Fragmento del documento:
==================================================
Ross Douthat, también en The New York Times, ha criticado duramente las actuaciones del hospital y los jueces en contra de los padres de Charlie. Al igual que los anteriores comentaristas, considera que se ha cometido una suplantación abusiva e injustificada de la patria potestad. Además, explica que, incluso desde un punto de vista exclusivamente científico, el desenlace ha sido contraproducente. Muchos avances médicos se han producido, precisamente, cuando se han explorado tratamientos que se consideraban innecesarios.
Ashya King es un ejemplo vivo de que la audacia médica y la pertinacia de los padres pueden ser beneficiosas para toda la comunidad científica. Como recordaba recientemente Joanna Sugden en The Wall Street Journal, en 2014, los padres de King, un chico de 5 años con un cáncer cerebral que estaba siendo tratado en un hospital inglés, decidieron llevárselo de allí sin permiso para que recibiera un tratamiento experimental en Praga. El gobierno inglés emitió una orden de captura y el matrimonio fue arrestado en España. Sin embargo, el juez les liberó y permitió que el chico recibiera la terapia, a pesar de que los médicos del hospital inglés señalaron que sería inútil Sin embargo, fue un éxito, y Ashya regresó a Inglaterra curado.
Un caso judicializado y mediatizado
Otro aspecto extraño del caso, que a la postre ha resultado negativo para los intereses de los padres, ha sido la judicialización del caso. Es cierto que, desde el momento en que los médicos del GOSH solicitaron al juez el permiso para desconectar a Charlie, en contra de los padres, este no tenía más remedio que sentenciar. Sin embargo, sorprende que las sucesivas instancias hayan razonado sus fallos –todos a favor del hospital– con argumentos más médicos que judiciales, entrando a valorar si la terapia alternativa iba en el mejor interés del menor.
==================================================
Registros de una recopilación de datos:

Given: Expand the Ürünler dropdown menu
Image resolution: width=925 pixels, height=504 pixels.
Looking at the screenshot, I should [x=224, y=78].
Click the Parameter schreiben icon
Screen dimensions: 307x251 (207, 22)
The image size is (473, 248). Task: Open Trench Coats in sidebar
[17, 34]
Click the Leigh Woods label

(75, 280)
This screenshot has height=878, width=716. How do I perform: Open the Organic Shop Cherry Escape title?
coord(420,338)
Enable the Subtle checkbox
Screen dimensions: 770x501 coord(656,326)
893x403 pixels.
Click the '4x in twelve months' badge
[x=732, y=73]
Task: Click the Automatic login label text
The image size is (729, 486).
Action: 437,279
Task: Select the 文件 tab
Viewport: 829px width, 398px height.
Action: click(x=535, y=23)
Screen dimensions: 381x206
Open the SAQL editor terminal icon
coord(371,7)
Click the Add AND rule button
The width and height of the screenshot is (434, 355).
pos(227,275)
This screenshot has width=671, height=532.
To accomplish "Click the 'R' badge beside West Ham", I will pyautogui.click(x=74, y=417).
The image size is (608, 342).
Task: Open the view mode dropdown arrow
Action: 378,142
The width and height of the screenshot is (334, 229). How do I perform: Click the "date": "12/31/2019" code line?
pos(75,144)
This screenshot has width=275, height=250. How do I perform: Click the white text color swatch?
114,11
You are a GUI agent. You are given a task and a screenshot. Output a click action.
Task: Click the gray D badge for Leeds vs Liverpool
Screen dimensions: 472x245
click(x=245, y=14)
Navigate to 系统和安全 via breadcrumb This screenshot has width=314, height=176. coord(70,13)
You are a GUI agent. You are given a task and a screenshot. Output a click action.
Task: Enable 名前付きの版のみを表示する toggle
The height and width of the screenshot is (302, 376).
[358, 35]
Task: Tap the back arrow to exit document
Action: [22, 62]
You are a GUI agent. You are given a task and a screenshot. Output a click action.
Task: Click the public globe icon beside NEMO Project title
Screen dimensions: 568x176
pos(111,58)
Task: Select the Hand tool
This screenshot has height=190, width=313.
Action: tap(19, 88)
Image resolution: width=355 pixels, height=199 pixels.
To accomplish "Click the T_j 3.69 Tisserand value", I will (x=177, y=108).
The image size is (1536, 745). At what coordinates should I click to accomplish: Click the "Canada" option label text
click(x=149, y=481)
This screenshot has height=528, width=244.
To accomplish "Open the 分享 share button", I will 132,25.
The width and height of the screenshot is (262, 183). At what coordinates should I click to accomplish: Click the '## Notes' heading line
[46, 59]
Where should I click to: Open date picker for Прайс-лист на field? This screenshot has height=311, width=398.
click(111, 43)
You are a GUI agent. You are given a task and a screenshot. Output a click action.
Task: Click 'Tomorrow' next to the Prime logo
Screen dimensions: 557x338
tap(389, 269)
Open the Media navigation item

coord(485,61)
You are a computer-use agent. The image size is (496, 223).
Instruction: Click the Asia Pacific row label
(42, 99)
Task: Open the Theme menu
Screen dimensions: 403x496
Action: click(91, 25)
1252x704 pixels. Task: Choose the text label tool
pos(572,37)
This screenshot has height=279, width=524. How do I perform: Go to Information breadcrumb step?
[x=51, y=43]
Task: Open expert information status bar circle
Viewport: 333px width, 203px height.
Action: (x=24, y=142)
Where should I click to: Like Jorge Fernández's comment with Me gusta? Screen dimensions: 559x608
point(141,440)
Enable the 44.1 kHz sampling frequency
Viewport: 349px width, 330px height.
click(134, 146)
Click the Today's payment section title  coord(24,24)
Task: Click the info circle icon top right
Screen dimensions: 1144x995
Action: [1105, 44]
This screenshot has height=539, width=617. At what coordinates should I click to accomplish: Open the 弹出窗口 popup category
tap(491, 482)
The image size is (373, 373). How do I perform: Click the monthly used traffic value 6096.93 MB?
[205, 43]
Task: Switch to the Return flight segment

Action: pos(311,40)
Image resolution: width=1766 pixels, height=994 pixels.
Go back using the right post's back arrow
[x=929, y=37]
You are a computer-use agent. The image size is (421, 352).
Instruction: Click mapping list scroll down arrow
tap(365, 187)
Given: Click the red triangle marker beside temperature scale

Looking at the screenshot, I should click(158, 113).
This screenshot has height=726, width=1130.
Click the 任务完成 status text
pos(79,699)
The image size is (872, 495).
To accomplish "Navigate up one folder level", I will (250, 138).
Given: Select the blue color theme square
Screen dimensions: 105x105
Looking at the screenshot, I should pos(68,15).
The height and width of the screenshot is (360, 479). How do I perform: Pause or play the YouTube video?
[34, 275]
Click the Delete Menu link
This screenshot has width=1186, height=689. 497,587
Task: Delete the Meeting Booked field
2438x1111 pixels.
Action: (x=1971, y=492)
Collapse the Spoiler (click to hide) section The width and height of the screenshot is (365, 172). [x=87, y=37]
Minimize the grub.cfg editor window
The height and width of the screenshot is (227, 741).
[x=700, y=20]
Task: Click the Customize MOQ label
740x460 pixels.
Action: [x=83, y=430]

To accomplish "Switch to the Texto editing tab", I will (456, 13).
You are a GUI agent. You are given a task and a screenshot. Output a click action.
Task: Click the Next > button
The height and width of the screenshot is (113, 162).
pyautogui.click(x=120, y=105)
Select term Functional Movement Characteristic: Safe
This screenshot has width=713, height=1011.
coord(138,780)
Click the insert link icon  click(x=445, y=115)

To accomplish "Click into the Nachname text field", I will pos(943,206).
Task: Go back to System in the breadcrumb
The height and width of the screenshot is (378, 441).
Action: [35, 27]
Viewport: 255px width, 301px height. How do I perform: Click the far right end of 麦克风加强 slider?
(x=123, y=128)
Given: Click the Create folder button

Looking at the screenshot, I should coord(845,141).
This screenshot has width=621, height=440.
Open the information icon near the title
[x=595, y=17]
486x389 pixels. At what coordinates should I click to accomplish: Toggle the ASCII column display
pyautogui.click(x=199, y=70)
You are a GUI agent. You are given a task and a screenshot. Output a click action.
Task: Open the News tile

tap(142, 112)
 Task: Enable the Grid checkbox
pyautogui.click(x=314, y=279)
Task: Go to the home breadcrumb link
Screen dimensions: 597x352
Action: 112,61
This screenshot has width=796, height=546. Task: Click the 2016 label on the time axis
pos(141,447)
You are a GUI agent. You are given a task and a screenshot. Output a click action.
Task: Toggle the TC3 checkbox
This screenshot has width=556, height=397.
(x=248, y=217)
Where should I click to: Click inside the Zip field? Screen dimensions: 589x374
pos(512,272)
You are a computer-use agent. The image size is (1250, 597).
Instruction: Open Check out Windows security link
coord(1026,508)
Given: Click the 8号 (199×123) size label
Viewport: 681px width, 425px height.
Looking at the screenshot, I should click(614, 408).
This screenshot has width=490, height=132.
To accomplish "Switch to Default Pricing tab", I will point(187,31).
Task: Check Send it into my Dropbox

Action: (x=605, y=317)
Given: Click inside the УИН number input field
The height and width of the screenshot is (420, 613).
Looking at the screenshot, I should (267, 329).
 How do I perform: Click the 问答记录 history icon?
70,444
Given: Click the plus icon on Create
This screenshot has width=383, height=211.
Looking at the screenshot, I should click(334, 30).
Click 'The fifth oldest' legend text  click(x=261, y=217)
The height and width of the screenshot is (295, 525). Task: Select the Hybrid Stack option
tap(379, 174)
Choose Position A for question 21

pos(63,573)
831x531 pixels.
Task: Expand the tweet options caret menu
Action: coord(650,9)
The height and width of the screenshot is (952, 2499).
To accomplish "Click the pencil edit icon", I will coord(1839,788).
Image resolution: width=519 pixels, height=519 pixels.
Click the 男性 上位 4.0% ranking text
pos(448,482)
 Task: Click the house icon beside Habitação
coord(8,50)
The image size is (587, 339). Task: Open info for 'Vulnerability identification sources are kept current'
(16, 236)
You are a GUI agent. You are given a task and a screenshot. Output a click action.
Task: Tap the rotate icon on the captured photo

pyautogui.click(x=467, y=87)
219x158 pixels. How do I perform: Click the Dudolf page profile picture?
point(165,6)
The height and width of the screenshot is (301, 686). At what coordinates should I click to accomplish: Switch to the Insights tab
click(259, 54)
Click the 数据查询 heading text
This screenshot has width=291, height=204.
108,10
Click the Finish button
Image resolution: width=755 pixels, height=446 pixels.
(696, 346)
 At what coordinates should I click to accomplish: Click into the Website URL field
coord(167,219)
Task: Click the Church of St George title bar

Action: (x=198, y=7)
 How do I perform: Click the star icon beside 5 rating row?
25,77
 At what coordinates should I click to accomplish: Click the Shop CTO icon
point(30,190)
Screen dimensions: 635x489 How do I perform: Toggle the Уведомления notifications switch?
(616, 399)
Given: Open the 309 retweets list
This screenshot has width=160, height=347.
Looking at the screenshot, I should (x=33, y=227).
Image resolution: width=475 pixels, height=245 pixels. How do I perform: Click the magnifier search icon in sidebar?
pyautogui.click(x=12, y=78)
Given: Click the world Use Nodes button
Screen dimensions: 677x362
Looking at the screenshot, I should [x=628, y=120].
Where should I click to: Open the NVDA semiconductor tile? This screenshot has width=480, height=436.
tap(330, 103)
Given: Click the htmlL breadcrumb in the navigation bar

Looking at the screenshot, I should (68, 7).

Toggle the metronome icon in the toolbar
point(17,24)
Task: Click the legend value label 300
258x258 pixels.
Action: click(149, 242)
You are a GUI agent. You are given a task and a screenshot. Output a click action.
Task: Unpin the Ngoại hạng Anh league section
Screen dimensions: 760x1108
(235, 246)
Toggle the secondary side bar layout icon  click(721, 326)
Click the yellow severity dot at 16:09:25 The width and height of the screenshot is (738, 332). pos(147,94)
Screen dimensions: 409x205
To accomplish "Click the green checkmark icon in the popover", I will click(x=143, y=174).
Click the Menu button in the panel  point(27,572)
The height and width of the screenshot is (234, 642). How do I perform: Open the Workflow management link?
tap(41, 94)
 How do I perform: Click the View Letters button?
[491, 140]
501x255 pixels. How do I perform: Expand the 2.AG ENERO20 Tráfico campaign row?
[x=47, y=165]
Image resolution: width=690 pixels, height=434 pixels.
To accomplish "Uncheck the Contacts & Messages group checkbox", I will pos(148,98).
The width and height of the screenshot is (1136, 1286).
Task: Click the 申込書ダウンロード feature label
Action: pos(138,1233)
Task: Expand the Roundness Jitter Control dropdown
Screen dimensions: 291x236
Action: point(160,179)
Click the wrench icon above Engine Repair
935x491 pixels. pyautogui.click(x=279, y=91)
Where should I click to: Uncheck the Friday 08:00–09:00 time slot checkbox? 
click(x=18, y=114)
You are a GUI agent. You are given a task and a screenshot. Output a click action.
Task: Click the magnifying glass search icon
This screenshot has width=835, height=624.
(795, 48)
==================================================
Tareas por hacer:
1/ Según el fragmento, ¿en qué país arrestaron al matrimonio King?
2/ Copia del fragmento el pasaje que empieza con "Un caso judicializado" y sigue hasta "interés del menor.".
3/ Indica si cada afirmación coincide con el fragmento, con un sí o un no y las palabras exactas que lo deciden: (a) Ashya King tenía 5 años cuando tenía el cáncer cerebral. (b) Los fallos de los jueces fueron a favor de los padres. (c) Ashya volvió a Inglaterra curado.
No hace falta usar el material para nada.

Respuestas en orden:
1/ En España.

2/
Un caso judicializado y mediatizado
Otro aspecto extraño del caso, que a la postre ha resultado negativo para los intereses de los padres, ha sido la judicialización del caso. Es cierto que, desde el momento en que los médicos del GOSH solicitaron al juez el permiso para desconectar a Charlie, en contra de los padres, este no tenía más remedio que sentenciar. Sin embargo, sorprende que las sucesivas instancias hayan razonado sus fallos –todos a favor del hospital– con argumentos más médicos que judiciales, entrando a valorar si la terapia alternativa iba en el mejor interés del menor.

3/ (a) Sí: «un chico de 5 años con un cáncer cerebral». (b) No: «todos a favor del hospital». (c) Sí: «Ashya regresó a Inglaterra curado».